▶ Problem: Your answer should be an exact copy of the data.
(Source data Opens)
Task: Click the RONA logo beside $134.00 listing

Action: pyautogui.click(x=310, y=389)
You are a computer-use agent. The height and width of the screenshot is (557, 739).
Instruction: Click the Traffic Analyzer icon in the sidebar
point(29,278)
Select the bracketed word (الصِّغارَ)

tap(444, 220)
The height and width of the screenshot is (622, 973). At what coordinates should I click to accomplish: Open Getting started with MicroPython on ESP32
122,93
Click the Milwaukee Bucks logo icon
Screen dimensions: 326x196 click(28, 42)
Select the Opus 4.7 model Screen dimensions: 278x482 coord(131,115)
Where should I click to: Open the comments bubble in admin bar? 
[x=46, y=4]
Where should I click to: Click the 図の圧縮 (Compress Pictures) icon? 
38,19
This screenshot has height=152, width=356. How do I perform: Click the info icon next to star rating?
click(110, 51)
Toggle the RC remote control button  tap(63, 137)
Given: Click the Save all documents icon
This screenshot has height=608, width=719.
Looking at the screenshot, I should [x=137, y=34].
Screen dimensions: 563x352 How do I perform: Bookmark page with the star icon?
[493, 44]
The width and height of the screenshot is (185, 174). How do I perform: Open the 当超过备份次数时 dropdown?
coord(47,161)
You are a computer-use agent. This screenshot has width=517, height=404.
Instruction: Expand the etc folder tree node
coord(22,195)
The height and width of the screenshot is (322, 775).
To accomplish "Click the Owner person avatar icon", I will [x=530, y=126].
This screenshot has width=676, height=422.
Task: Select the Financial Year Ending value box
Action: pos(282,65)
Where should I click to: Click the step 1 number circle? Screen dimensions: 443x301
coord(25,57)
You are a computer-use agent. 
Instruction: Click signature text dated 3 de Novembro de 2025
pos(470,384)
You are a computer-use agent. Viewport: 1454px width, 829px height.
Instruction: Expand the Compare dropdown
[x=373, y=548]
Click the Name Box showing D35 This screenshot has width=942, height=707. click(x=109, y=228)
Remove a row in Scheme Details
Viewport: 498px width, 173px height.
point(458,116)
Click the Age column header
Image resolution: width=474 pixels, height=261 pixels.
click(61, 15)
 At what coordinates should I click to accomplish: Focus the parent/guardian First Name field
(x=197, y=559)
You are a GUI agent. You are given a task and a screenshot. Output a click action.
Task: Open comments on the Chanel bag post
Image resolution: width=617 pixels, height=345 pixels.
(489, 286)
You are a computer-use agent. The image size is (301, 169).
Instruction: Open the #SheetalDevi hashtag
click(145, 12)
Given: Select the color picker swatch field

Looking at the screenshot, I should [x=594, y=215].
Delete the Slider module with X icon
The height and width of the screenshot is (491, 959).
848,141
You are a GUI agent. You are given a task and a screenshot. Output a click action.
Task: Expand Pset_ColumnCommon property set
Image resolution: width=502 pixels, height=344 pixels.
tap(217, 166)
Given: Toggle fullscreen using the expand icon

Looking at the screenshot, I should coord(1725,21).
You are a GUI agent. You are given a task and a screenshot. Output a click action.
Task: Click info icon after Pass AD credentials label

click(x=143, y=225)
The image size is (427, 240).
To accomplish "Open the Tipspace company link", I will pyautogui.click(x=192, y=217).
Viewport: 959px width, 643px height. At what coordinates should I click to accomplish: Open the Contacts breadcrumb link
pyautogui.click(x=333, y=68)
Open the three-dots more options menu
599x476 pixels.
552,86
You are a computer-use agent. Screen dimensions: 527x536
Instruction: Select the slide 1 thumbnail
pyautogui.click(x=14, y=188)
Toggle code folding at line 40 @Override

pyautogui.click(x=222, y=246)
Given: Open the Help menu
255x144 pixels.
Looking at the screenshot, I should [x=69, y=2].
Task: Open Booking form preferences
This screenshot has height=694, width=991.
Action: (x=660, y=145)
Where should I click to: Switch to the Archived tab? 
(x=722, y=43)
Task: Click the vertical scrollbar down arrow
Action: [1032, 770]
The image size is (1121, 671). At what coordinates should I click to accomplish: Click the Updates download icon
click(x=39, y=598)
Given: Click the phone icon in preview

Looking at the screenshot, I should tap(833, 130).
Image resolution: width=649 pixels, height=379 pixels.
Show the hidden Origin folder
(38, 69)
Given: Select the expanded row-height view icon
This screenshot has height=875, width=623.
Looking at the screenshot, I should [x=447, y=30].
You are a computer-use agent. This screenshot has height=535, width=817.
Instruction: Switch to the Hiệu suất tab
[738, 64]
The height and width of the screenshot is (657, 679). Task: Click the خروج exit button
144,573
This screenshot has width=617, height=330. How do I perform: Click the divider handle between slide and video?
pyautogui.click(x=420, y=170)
(Source data Closes)
▶ Result for this task:
Task: Click the RONA logo beside $134.00 listing

Action: pyautogui.click(x=310, y=389)
You are a computer-use agent. The height and width of the screenshot is (557, 739).
Instruction: Click the Traffic Analyzer icon in the sidebar
point(29,278)
Select the bracketed word (الصِّغارَ)

tap(444, 220)
The height and width of the screenshot is (622, 973). At what coordinates should I click to accomplish: Open Getting started with MicroPython on ESP32
122,93
Click the Milwaukee Bucks logo icon
Screen dimensions: 326x196 click(28, 42)
Select the Opus 4.7 model Screen dimensions: 278x482 coord(131,115)
Where should I click to: Open the comments bubble in admin bar? 
[x=46, y=4]
Where should I click to: Click the 図の圧縮 (Compress Pictures) icon? 
38,19
This screenshot has height=152, width=356. How do I perform: Click the info icon next to star rating?
click(110, 51)
Toggle the RC remote control button  tap(63, 137)
Given: Click the Save all documents icon
This screenshot has height=608, width=719.
Looking at the screenshot, I should [x=137, y=34].
Screen dimensions: 563x352 How do I perform: Bookmark page with the star icon?
[493, 44]
The width and height of the screenshot is (185, 174). How do I perform: Open the 当超过备份次数时 dropdown?
coord(47,161)
You are a computer-use agent. This screenshot has width=517, height=404.
Instruction: Expand the etc folder tree node
coord(22,195)
The height and width of the screenshot is (322, 775).
To accomplish "Click the Owner person avatar icon", I will [x=530, y=126].
This screenshot has width=676, height=422.
Task: Select the Financial Year Ending value box
Action: pos(282,65)
Where should I click to: Click the step 1 number circle? Screen dimensions: 443x301
coord(25,57)
You are a computer-use agent. 
Instruction: Click signature text dated 3 de Novembro de 2025
pos(470,384)
You are a computer-use agent. Viewport: 1454px width, 829px height.
Instruction: Expand the Compare dropdown
[x=373, y=548]
Click the Name Box showing D35 This screenshot has width=942, height=707. click(x=109, y=228)
Remove a row in Scheme Details
Viewport: 498px width, 173px height.
point(458,116)
Click the Age column header
Image resolution: width=474 pixels, height=261 pixels.
click(61, 15)
 At what coordinates should I click to accomplish: Focus the parent/guardian First Name field
(x=197, y=559)
You are a GUI agent. You are given a task and a screenshot. Output a click action.
Task: Open comments on the Chanel bag post
Image resolution: width=617 pixels, height=345 pixels.
(489, 286)
You are a computer-use agent. The image size is (301, 169).
Instruction: Open the #SheetalDevi hashtag
click(145, 12)
Given: Select the color picker swatch field

Looking at the screenshot, I should [x=594, y=215].
Delete the Slider module with X icon
The height and width of the screenshot is (491, 959).
848,141
You are a GUI agent. You are given a task and a screenshot. Output a click action.
Task: Expand Pset_ColumnCommon property set
Image resolution: width=502 pixels, height=344 pixels.
tap(217, 166)
Given: Toggle fullscreen using the expand icon

Looking at the screenshot, I should coord(1725,21).
You are a GUI agent. You are given a task and a screenshot. Output a click action.
Task: Click info icon after Pass AD credentials label

click(x=143, y=225)
The image size is (427, 240).
To accomplish "Open the Tipspace company link", I will pyautogui.click(x=192, y=217).
Viewport: 959px width, 643px height. At what coordinates should I click to accomplish: Open the Contacts breadcrumb link
pyautogui.click(x=333, y=68)
Open the three-dots more options menu
599x476 pixels.
552,86
You are a computer-use agent. Screen dimensions: 527x536
Instruction: Select the slide 1 thumbnail
pyautogui.click(x=14, y=188)
Toggle code folding at line 40 @Override

pyautogui.click(x=222, y=246)
Given: Open the Help menu
255x144 pixels.
Looking at the screenshot, I should [x=69, y=2].
Task: Open Booking form preferences
This screenshot has height=694, width=991.
Action: (x=660, y=145)
Where should I click to: Switch to the Archived tab? 
(x=722, y=43)
Task: Click the vertical scrollbar down arrow
Action: [1032, 770]
The image size is (1121, 671). At what coordinates should I click to accomplish: Click the Updates download icon
click(x=39, y=598)
Given: Click the phone icon in preview

Looking at the screenshot, I should tap(833, 130).
Image resolution: width=649 pixels, height=379 pixels.
Show the hidden Origin folder
(38, 69)
Given: Select the expanded row-height view icon
This screenshot has height=875, width=623.
Looking at the screenshot, I should [x=447, y=30].
You are a computer-use agent. This screenshot has height=535, width=817.
Instruction: Switch to the Hiệu suất tab
[738, 64]
The height and width of the screenshot is (657, 679). Task: Click the خروج exit button
144,573
This screenshot has width=617, height=330. How do I perform: Click the divider handle between slide and video?
pyautogui.click(x=420, y=170)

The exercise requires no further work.